Par Jean-Arnault Dérens
Le Courrier des Balkans s’apprête à lancer une nouvelle version de son site, qui sera à peu près aussi éloignée de la toute première version mise en ligne en 1998 qu’un livre électronique peut l’être d’un incunable des débuts de l’imprimerie... Internet accélère le temps, les années comptent pour des décennies, voire des siècles et, du haut de ses 28 ans, Le Courrier peut faire figure d’ancêtre vénérable. Non sans fierté, il revendique en effet le titre de plus vieux site Internet d’information francophone « pure player », c’est-à-dire ne s’adossant pas à un titre papier.
Régulièrement, des vieux et fidèles lecteurs, à la mémoire peut-être un peu chancelante, nous évoquent le temps où ils recevaient Le Courrier des Balkans dans leur boîte aux lettres... Soyons clairs : il ne s’agissait pas de nous, mais d’un autre titre, car Le Courrier n’a jamais eu de version papier, il n’a jamais pénétré dans la moindre boîte aux lettres que ce soit.
Il est temps de révéler quelques secrets.
Connaissez-vous le col de Crkvine, au sommet de l’ancienne (et tortueuse) route qui mène de Podgorica à Kolašin, via le canyon de la Morača, au Monténégro ?
Là, sur ce col, se trouvait une fameuse auberge connue pour exposer une très grande peau d’ours dans son vestibule. Elle a, hélas, fermé ses portes depuis au moins une bonne décennie, mais c’est là, dans cette auberge, qu’au cours d’un déjeuner un peu arrosé, à la fin du mois de mars 1998, naquit l’idée de créer un journal qui ferait connaître au public international les analyses et les reportages de la presse indépendante des Balkans. Une sorte de Courrier international géographiquement limité et peut-être plus engagé. Ce serait en anglais et en français, pour toucher le plus de gens possible, et la version française s’appellerait Le Courrier des Balkans. Le titre anglais, lui, n’a toujours pas été trouvé.
Quelques jours plus tard, revenus en France, les deux amis qui avaient déjeuné à l’auberge du col de Crkvine, jeunes journalistes qui venaient de couvrir les débuts de la guerre au Kosovo, parlèrent de cette idée à quelques collègues. L’un d’eux, Dominique Vidal, alors rédacteur en chef du Monde diplomatique, leur lança : « Excellente idée, mais faites cela uniquement sur Internet, sinon vous allez vous ruiner en frais d’expression et d’expédition ! – Oh, tu crois que c’est possible, un journal uniquement sur Internet ? » Un autre ami les mit sur la piste du premier appel d’offres du « Fonds francophone des inforoutes », créé par l’Organisation internationale de la francophonie (OIF) pour développer les contenus en langue française sur la « toile mondiale » (le web).
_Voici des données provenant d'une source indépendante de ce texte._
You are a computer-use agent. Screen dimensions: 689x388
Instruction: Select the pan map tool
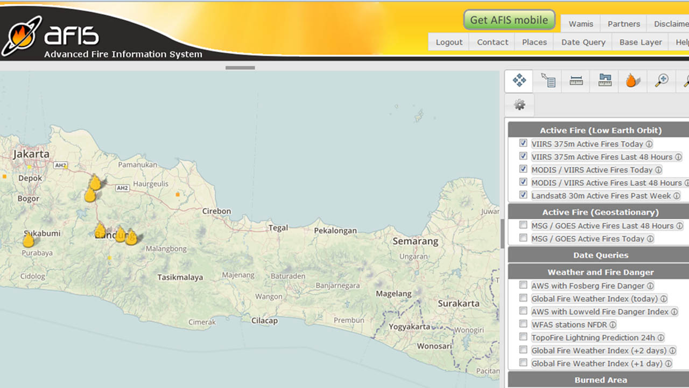[519, 81]
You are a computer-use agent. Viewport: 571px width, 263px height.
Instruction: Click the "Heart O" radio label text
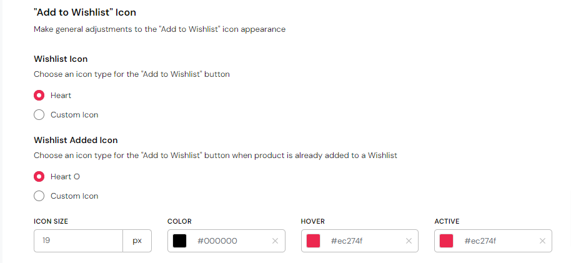tap(65, 177)
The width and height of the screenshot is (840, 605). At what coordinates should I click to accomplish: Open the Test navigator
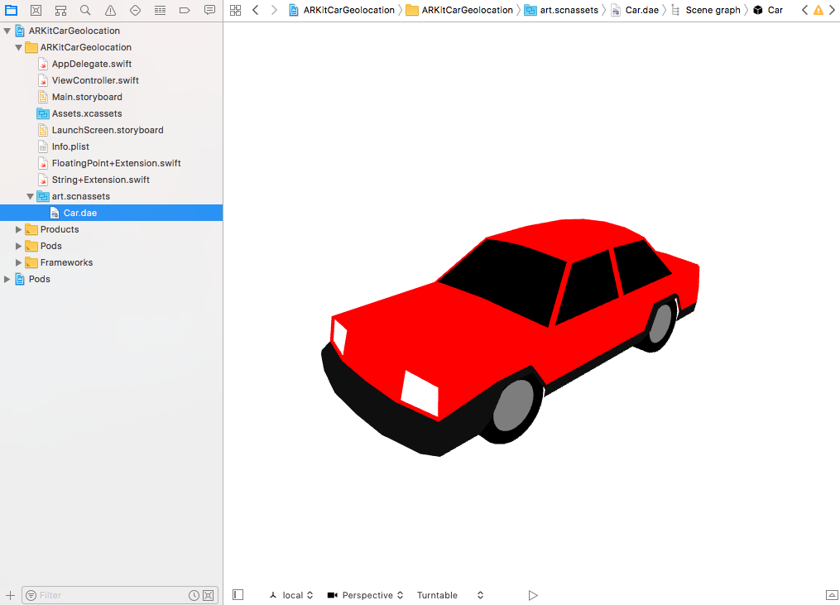pyautogui.click(x=135, y=10)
On peut tout faire avec 200 000 francs
Nous avons candidaté et notre projet a été retenu, pour la somme, à l’époque coquette, de 200 000 francs français, ce qui équivaut à peu près à 30 000 euros, mais représentait bien plus, à l’époque, que 30 000 euros aujourd’hui... Par contre, nous nous sommes trouvés dans l’obligation de créer un média en ligne (eh oui, pas de journal papier) et uniquement francophone – car il aurait été, reconnaissons-le, d’assez mauvais goût de créer un site anglophone avec l’argent de la Francophonie.
Les deux principaux marqueurs identitaires du Courrier des Balkans – un site d’information francophone en ligne – relèvent donc, sinon tout à fait du hasard, du moins de paramètres imposés.
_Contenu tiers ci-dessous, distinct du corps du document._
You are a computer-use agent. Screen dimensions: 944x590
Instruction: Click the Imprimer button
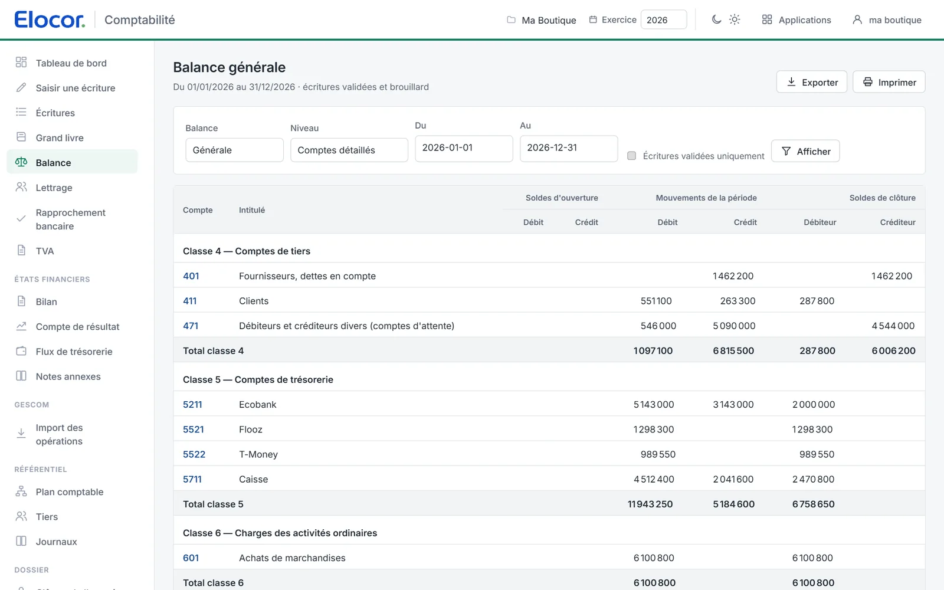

Et le vin une fois tiré, il fallut le boire et créer ce fameux média. L’été 1998 fut occupé au recrutement des premiers correspondants. Au volant d’un 4x4 Niva rouge ayant la déplorable habitude de projeter dans l’habitacle un air chauffé à blanc quand les températures extérieures dépassaient les 30 degrés, nous partîmes tout d’abord du Monténégro pour l’Albanie. À l’époque, le voyage de Podgorica à Tirana prenait une journée complète et éreintante sur de très mauvaises routes, notamment le tronçon réputé dangereux allant de la frontière de Božaj-Han i Hotit jusqu’à Shkodra. Puis ce furent Skopje, Sofia, Pristina, Belgrade et Sarajevo... Au Monténégro, nous nous étions tout de suite entendus avec une jeune femme de Cetinje, Jasna Tatar, qui venait d’achever ses études de français et qui, 28 ans plus tard, est toujours notre correspondante dans ce pays.
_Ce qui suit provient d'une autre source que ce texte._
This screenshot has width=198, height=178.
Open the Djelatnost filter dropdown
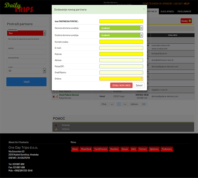[26, 33]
Le sort ayant voulu que Le Courrier des Balkans soit un média en ligne, n’entrant pas dans les boîtes aux lettres des gens, il fallait encore veiller à disposer d’une connexion permettant de l’alimenter. C’est en France que l’ossature technique du site et un embryon de graphisme avaient été conçus ; c’est aussi de France qu’arriva celui qui est toujours la mascotte du site, ce petit bonhomme cheveux au vent qui tient, dans chacune de ses mains, des journaux (papiers). Nous ne savons plus qui fut son géniteur et serions même prêts à penser, certains soirs de grand vent propices aux superstitions numériques, qu’il a été déposé par des inconnus au pied du site pour que nous le recueillions. Petit bonhomme né sous X... Mais à l’époque, il n’y avait pas Twitter et personne n’avait entendu parler d’Elon Musk.
En juin 2026, Le Courrier des Balkans va faire peau neuve.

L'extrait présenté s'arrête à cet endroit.